Saturday, June 10, 2017

Missing Nuts

 
Top: Skewers with and without nuts
Above: Vladimir 


I am starting small in the story of my bike trip. Smallest! A missing nut. When I arrived in Belgrade I took the bike out of the box to ride it to my hotel in the city. 
Except I couldn't. Somewhere on the trip the nut on the Skewer fell off and out of the box. The skewer holds the front wheel on. So I put the bike mostly together then got a cab. 
I walked to the nearest bike shop, but it was actually a bike tour company. No parts. But the owner, Vladimir, walked me over to a shop that sold me a new skewer. As we walked we talked about touring.  He has ridden from St. Petersburg to Barcelona!  And he is hoping to join a group riding from Cairo to Cape Town! Wow!
Thanks to Vladimir my front wheel is attached to my bike!

Tuesday, June 6, 2017

Riding in Fog: Every Sound Grabs My Ears


On the eve of my bicycle trip across Easter Europe, I was thinking about riding in fog. Of all the places I have ridden in the world, the thickest fog I ever rode through was on Mount Tamalpais, just across the bay from San Francisco in Marin County.

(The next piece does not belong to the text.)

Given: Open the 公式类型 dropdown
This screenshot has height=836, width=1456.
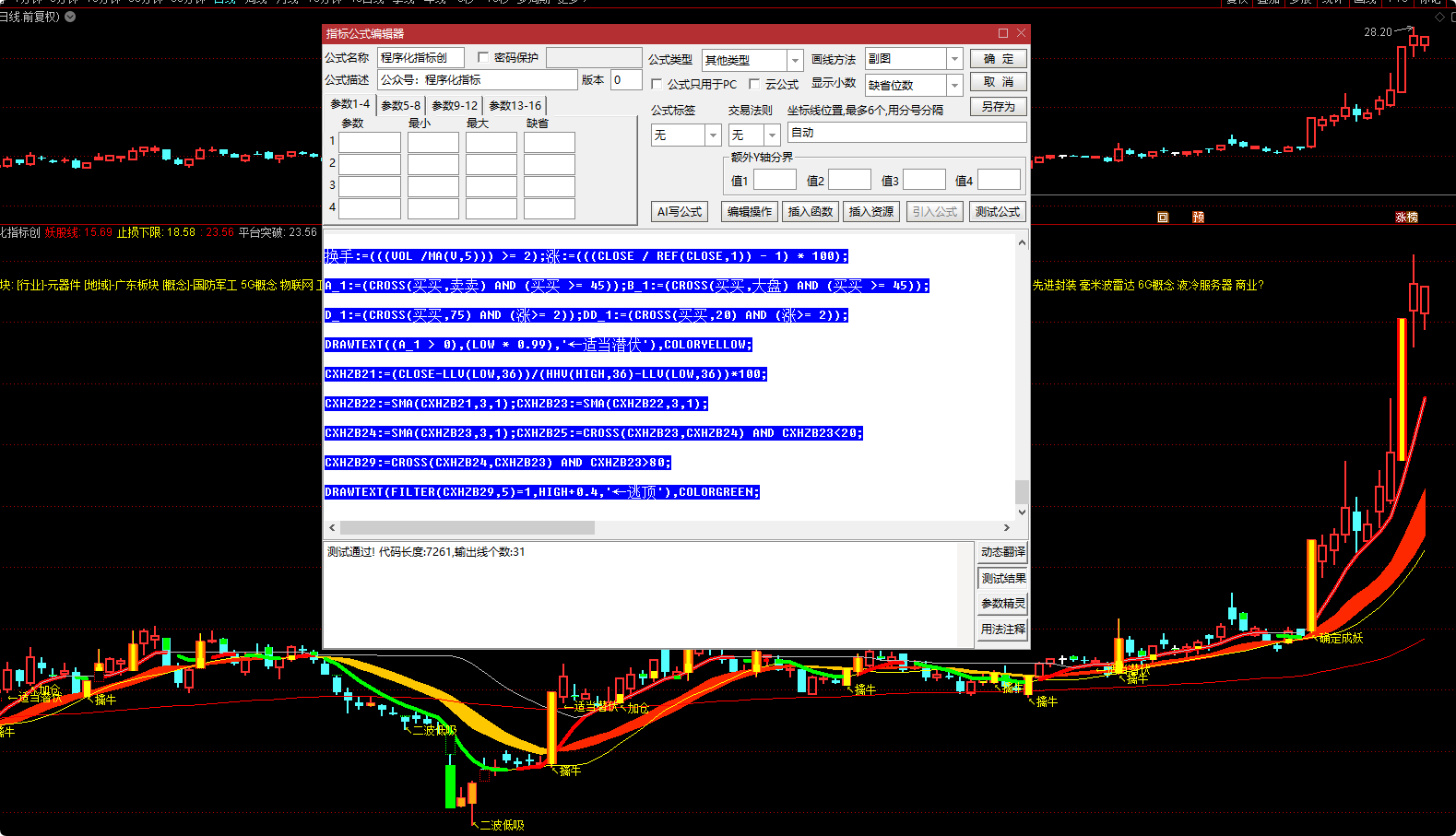Looking at the screenshot, I should [x=794, y=60].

I was at a conference in San Francisco. Every morning for four days, I got up at 0530 and rode to the top of Mt. Tam and back. The 50-mile, 3-hour round trip from downtown to the peak began on city streets, then bayshore, then across the Golden Gate, through Sausalito and Marin, then the 11-mile climb up the mountain.

The third morning the legendary San Francisco fog was everywhere. It was thickest on the slopes of Mt. Tam. By five miles up I was starting to think I could grab the fog. Wisps of clouds clung to me. I was soaked. The air felt weirdly thick. I saw ghosts rush past as the white wisps took shape in the air. But the strangest sensation was sound. Since I could barely see two bike lengths in front of me, I heard everything. A chipmunk ran across the road. I would swear I heard his claws grip the pavement. Was that a pine cone dropping on the road? The climb is not steep so I was not breathing hard enough to wipe out other sounds. I felt water drip down my neck as the fog condensed on me. Did I hear it drip off me?

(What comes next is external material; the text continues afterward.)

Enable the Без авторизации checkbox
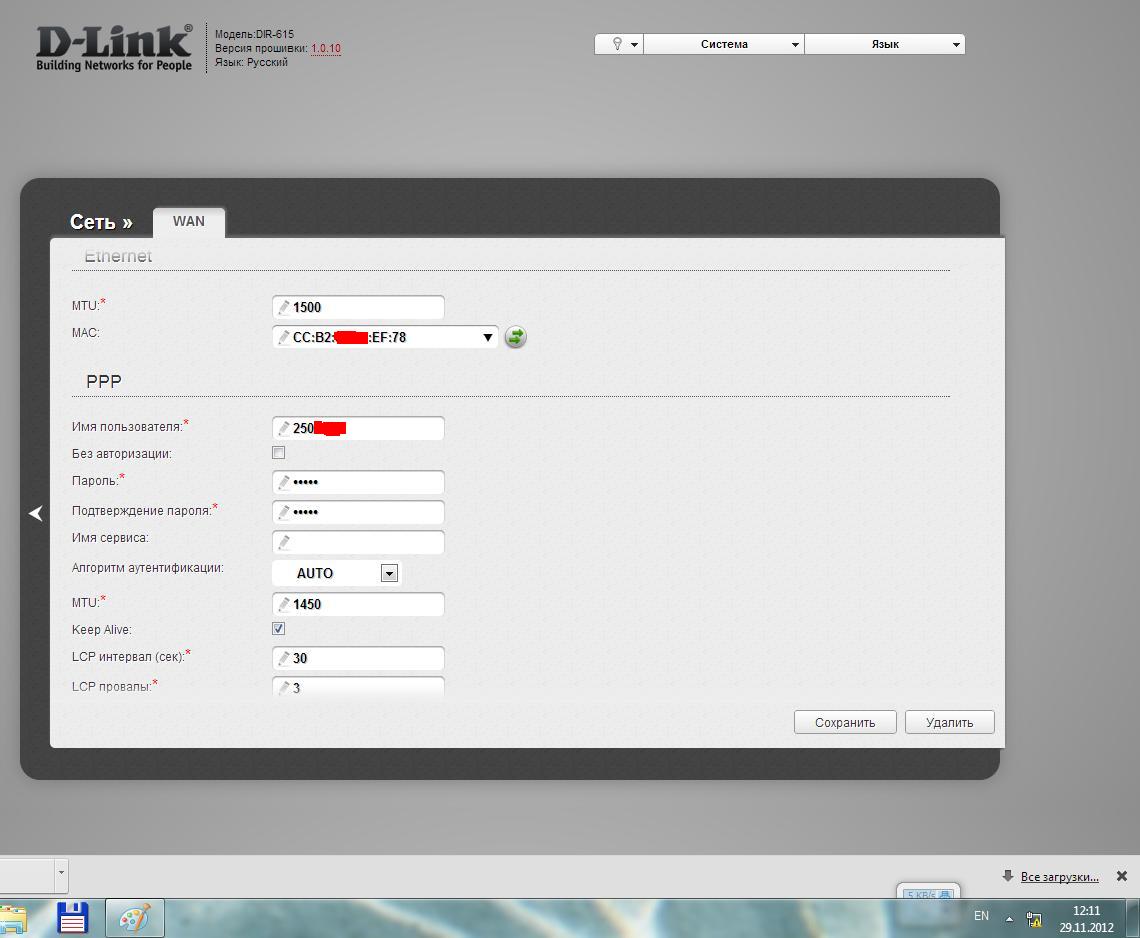 tap(279, 453)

Then the sun blazed everywhere. One moment I could barely see. The next I was on an arid mountain in hot sun drying as I climbed the long grade.  After the next switchback I was facing south, looking where the city should be. San Francisco disappeared under a thick, white quilt of clouds. The piers of the Golden Gate raised their red arms through the fog, as did the radio tower on Mount Bruno. Nothing else was visible.

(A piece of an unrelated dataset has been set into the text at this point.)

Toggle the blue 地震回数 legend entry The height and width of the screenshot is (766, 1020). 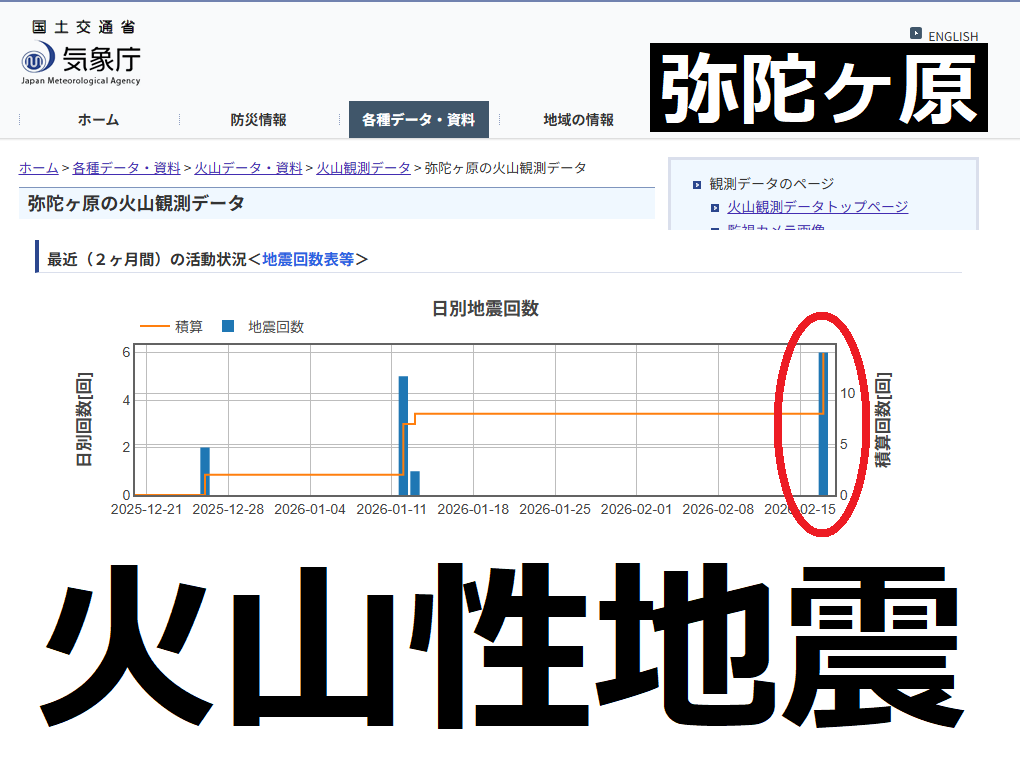click(263, 326)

By the time I got to the top of Mt. Tam, turned around and rode down, the fog was thinner and lower. By the time I was back in the ground-level cloud I could see 100 meters ahead, important at downhill speeds.


Thursday, June 1, 2017

Tanks are Symphony of Roars and Rattles


The M60A1 Patton tank that was my home and weapon in West Germany was a symphony of sound I could never quite describe in prose, so I tried poetry:


M60A1, On the Border in Fulda, October 1976

Growling, howling, eighteen hundred cubic inches
Of diesel engine roars, belches smoke and launches
Fifty-seven tons steel and rubber and flesh across a
German field.

While the engine roars, end connectors grind in the
Sprockets, center guides screech as they scrape
Aluminum road wheels lined with steel. Ammo racks
Rattle, White Phosphorus rounds in the Ready Rack shake.

Torsion bars creak, flexing over rocks and ruts. 
Ratchets, wrenches, track tools, clasps,
Hinges, and locks jangle and ring on the fenders.
Jerry cans clang in their tie downs on side of the turret

Hydraulic motor screams as the commander swings the
Turret over the driver. A cacophony of track blocks,
Bolts, rack handles, the coax ammo box,  
Cupola ammo doors, the tanker bar and Little Joe,

Assails the ears of the crew as they scan the horizon.
Across the fence, squat Soviet T-70s track the
Trundling Pattons as they parade north, roaring,
Rattling and ready to rain ruin in a moment.